I blush while I give you a price current;--all butcher's meat from a
dollar to eight shillings per pound: corn is twenty-five dollars; rye
thirty per bushel; flour fifty pounds per hundred; potatoes ten dollars
per bushel; butter twelve shillings a pound; sugar twelve shillings a
pound; molasses twelve dollars per gallon; ... I have studied and do
study every method of economy in my power; otherwise a mint of money
would not support a family."[127]
Thus we have had a rather varied group of views of home life in colonial
days. In public there may have been a certain primness or aloofness in
the relations of man and woman, but it would seem that in the home there
was at least as much tender affection and mutual confidence as in the
modern family. In all probability, wives and mothers gave much closer
heed to the needs and tastes of husbands and children than is their case
to-day; for woman's only sphere in that period was her home, and her
whole heart and soul were in its success. Probably, too, women more
thoroughly believed then that her chief mission in life was to aid some
man in his public affairs by keeping always in preparation for him a
haven of comfort, peace, and love. On the other hand, the father of
colonial days undoubtedly gave much more attention to the rearing and
training of his children than does the modern father; for the present
public school has largely lessened the responsibilities of parenthood.
Both husband and wife were much more "home bodies" than are the modern
couple. There were but few attractions to draw the husband away from the
family hearth at night, and hard physical labor, far more common than
now, made the restful home evenings and Sundays exceedingly welcome.
Due to the crude household implements and the large families, the wife
and mother undoubtedly endured far more physical strain and hardships
than fall to the lot of the modern woman. The life of colonial woman,
with the incessant childbearing and preparation of a multitude of things
now made in factories, probably wasted an undue amount of nervous
energy; but it is doubtful whether the modern woman, with her numerous
outside activities and nerve-racking social requirements has any
advantage in this phase of the matter. The colonial wife was indeed a
power in the affairs of home, and thus indirectly exerted a genuine
influence over her husband. And not only the mother but the father was
vitally interested in domestic affairs that many a man of to-day, and
many a woman too, would consider too petty for their attention.
In spite of all the colonial disadvantages, as we view them, it seems
undeniably true that those wives who have left any written record of
their lives were truly happy. Perhaps their intensely busy existence
left them but little time to brood over wrongs or fancied ills; more
probably their deep love for the strong, level-headed and generally
clean-hearted men who established this nation made life exceedingly
worth while. Surely, the sanity, order, and stability of those homes of
long ago have had much to do with the physical and moral excellence that
have been so generally characteristic of the American people.

Dataset rows:

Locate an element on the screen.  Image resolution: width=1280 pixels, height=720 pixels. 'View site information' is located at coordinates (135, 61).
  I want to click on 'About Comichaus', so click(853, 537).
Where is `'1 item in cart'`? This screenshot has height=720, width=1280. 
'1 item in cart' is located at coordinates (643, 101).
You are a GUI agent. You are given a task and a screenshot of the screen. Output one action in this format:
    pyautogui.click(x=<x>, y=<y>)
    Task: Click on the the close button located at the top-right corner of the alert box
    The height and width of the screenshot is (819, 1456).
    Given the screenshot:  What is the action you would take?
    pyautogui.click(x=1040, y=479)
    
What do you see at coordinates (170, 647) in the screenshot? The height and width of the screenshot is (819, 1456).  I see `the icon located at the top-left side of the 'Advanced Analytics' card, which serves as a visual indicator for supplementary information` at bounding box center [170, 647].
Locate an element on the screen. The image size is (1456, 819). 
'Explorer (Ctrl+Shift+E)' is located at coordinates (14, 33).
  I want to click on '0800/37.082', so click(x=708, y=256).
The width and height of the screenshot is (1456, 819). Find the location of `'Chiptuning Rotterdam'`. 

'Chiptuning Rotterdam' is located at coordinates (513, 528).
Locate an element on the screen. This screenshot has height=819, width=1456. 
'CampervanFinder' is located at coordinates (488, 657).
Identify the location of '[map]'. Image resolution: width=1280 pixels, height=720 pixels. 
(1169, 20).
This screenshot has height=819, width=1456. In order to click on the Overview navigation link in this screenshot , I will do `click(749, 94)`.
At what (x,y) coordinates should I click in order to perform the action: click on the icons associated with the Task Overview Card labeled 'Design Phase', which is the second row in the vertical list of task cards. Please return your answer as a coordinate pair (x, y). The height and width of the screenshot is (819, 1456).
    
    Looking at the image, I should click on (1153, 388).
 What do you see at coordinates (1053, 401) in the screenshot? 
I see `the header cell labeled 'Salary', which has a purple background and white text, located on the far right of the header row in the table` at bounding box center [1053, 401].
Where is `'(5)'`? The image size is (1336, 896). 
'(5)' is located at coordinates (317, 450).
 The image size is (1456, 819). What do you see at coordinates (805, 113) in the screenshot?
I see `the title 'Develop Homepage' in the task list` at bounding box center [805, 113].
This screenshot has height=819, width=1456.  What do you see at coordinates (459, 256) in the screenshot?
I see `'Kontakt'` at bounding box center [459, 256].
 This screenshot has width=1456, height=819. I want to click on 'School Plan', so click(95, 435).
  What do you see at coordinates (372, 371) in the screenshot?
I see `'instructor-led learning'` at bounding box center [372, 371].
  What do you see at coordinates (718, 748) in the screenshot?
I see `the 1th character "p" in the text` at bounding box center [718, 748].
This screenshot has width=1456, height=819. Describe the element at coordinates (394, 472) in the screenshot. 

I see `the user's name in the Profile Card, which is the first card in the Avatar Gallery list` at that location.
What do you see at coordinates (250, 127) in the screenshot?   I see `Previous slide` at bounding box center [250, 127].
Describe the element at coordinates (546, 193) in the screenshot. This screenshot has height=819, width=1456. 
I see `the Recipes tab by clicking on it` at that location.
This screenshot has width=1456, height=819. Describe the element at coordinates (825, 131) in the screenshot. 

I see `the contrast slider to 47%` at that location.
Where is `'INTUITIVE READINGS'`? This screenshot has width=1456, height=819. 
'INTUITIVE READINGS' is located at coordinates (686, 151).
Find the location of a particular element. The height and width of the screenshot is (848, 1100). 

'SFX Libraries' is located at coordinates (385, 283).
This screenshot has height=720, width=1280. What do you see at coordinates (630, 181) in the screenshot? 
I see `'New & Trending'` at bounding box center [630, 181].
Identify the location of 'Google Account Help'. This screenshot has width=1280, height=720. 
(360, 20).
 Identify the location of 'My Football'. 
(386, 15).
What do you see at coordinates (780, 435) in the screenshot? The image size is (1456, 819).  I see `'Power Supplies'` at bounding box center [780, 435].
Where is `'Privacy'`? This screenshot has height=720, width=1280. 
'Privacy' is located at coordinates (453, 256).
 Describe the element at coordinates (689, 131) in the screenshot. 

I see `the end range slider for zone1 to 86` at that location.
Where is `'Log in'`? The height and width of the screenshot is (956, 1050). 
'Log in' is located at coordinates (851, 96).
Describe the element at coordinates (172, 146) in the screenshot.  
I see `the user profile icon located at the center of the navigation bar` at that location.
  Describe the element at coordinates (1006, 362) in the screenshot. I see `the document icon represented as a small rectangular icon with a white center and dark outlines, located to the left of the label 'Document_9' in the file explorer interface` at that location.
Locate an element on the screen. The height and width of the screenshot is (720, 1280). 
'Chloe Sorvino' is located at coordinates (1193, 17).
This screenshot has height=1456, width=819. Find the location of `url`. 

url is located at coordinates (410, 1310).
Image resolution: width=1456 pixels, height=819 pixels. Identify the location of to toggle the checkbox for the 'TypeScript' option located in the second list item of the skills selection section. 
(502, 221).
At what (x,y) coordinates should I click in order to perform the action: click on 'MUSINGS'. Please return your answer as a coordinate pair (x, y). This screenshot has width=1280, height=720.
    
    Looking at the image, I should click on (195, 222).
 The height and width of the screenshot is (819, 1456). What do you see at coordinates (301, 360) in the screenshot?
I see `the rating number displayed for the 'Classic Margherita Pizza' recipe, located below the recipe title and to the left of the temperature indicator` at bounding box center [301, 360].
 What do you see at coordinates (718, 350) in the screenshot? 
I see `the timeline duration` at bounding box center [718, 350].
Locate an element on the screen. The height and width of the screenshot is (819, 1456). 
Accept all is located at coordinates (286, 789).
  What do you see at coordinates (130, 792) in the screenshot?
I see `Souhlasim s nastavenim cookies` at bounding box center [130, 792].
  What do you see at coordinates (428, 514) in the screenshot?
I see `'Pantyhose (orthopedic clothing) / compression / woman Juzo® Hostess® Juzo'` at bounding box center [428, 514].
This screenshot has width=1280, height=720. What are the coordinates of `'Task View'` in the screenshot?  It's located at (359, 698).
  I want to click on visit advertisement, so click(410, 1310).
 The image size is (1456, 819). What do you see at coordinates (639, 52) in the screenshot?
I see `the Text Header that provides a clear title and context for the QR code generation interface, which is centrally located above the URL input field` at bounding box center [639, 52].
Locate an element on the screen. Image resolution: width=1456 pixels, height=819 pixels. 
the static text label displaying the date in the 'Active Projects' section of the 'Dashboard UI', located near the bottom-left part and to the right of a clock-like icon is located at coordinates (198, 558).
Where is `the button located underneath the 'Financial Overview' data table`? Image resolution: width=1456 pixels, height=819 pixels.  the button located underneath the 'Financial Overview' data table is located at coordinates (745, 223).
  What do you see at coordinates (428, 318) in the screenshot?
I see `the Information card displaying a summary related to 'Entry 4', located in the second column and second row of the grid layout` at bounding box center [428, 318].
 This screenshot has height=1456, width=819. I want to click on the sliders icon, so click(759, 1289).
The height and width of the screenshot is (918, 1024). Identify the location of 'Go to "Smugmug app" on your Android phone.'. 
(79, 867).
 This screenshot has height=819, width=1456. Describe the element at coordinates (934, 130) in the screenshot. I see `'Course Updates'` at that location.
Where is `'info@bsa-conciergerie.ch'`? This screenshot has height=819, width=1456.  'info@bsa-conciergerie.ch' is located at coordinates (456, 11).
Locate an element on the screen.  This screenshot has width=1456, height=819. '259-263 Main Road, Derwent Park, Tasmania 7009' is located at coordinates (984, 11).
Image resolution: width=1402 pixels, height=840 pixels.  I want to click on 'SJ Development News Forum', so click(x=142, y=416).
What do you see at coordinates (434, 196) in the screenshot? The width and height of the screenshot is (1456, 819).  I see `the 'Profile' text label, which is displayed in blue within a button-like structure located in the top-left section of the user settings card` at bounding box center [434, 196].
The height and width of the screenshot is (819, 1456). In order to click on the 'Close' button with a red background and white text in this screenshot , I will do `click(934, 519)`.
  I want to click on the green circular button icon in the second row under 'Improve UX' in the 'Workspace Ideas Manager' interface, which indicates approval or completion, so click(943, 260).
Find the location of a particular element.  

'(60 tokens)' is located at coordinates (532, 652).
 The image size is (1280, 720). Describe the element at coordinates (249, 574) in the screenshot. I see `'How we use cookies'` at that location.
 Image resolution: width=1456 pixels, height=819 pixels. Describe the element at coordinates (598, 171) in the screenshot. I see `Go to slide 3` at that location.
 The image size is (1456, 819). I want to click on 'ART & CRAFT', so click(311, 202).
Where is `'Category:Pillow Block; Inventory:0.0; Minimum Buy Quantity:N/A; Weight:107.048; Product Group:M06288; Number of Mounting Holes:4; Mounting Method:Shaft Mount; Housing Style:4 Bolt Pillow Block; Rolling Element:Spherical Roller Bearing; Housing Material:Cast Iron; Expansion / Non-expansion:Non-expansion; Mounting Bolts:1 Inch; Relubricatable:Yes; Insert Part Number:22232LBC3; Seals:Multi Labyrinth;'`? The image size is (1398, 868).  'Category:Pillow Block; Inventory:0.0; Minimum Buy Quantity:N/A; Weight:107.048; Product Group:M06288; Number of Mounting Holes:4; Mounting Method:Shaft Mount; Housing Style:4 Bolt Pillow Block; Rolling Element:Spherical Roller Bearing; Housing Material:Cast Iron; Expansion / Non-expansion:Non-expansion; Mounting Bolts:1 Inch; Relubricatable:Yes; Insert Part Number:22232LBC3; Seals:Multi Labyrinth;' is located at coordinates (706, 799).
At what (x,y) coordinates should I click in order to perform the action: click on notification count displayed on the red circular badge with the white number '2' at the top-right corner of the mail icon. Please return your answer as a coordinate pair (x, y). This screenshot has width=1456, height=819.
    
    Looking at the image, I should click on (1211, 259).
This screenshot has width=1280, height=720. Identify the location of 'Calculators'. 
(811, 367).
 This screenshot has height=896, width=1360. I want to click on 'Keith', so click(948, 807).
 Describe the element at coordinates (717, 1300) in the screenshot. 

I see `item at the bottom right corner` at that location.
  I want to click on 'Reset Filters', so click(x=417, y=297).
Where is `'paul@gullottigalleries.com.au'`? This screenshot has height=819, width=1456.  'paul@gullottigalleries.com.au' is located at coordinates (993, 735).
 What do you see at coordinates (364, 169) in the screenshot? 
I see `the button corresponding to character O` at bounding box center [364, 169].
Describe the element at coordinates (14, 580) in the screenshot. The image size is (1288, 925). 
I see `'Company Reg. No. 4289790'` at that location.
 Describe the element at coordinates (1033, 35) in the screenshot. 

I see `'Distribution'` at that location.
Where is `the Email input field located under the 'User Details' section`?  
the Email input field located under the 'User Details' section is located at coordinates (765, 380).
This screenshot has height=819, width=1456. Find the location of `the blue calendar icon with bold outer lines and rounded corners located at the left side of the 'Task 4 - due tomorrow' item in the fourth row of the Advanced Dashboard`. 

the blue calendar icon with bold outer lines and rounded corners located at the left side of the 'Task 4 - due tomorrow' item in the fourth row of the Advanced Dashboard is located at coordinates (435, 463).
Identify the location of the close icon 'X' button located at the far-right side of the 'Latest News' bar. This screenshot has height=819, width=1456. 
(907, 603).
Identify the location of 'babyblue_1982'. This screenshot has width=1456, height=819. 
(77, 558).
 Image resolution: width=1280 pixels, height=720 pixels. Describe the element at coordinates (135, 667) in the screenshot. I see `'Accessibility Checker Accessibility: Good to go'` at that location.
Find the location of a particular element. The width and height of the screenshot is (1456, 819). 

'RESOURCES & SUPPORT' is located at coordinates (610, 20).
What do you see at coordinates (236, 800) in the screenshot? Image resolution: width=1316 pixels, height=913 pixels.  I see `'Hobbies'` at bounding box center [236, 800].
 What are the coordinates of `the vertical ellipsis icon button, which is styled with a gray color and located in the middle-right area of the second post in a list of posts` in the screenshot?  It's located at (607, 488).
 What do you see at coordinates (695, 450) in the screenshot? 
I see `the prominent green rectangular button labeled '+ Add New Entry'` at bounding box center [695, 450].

**What to do**
[1] Answer these questions about the passage on colonial home life:
(a) What price per bushel does the price list give for corn?
(b) What does the passage say has largely lessened the responsibilities of parenthood?
(c) Which three qualities of the homes of long ago does the passage credit with shaping the American people?
[2] Revise a section of the passage on colonial home life. Begin at "Due to the crude", stop after "for their attention.", and replace "physical strain" with "bodily strain".
[3] Resume the passage on colonial home life, picking up right after its final sentence.

**Exercise answers**
[1]
(a) Twenty-five dollars.
(b) The present public school.
(c) Sanity, order, and stability.

[2]
Due to the crude household implements and the large families, the wife
and mother undoubtedly endured far more bodily strain and hardships
than fall to the lot of the modern woman. The life of colonial woman,
with the incessant childbearing and preparation of a multitude of things
now made in factories, probably wasted an undue amount of nervous
energy; but it is doubtful whether the modern woman, with her numerous
outside activities and nerve-racking social requirements has any
advantage in this phase of the matter. The colonial wife was indeed a
power in the affairs of home, and thus indirectly exerted a genuine
influence over her husband. And not only the mother but the father was
vitally interested in domestic affairs that many a man of to-day, and
many a woman too, would consider too petty for their attention.

[3]
FOOTNOTES:
[75] _Several Poems Compiled with Great Variety of Wit and Learning_,
1678.
[76] _Letters of A. Adams_, pp. 10, 89, 93.
[77] Brown: _Mercy Warren_, pp. 73, 95.
[78] Brown: _Mercy Warren_, p. 98.
[79] Wharton: _Martha Washington_, p. 85.
[80] Smyth: _Writings of B. Franklin_, Vol. III, p. 245.
[81] Ravenel: _Eliza Pinckney_, pp. 93, 175.
[82] Bassett: _Writings of Col. William Byrd_, pp. 356-358.
[83] Wharton: _Martha Washington_, p. 153.
[84] Page 242.
[85] _English Garner_, Vol. II, p. 584.
[86] Earle: _Home Life in Colonial Days_, p. 160.
[87] Earle: _Home Life in Colonial Days_, p. 183.
[88] Page 71.
[89] Fisher: _Men, Women & Manners of Col. Days_, p. 275.
[90] Sewall: _Diary_, Vol. I, p. 59, ff.
[91] Humphreys: _Catherine Schuyler_, p. 123.
[92] Humphreys: _Catherine Schuyler_, p. 193.
[93] Vol. I, p. 122.
[94] _Diary_, Vol. I, p. 369.
[95] Vol. I, p. 423.
[96] Ravenel: _Eliza Pinckney_, p. 17.
[97] _Memoirs of an American Lady_, p. 29.
[98] _Letters_, p. 93.
[99] Brooks: _Dames and Daughters of Colonial Days_, p. 197.
[100] Sewall: _Diary_, Vol. II, p. 31.
[101] Ebenezer Turell in _Memoirs of the Life and Death of Mrs. Jane
Turell_.
[102] _Letters of A. Adams_, p. 57.
[103] _Letters of Franklin_, Vol. I, p. 324.
[104] _Letters of Franklin_, Vol. III, p. 378.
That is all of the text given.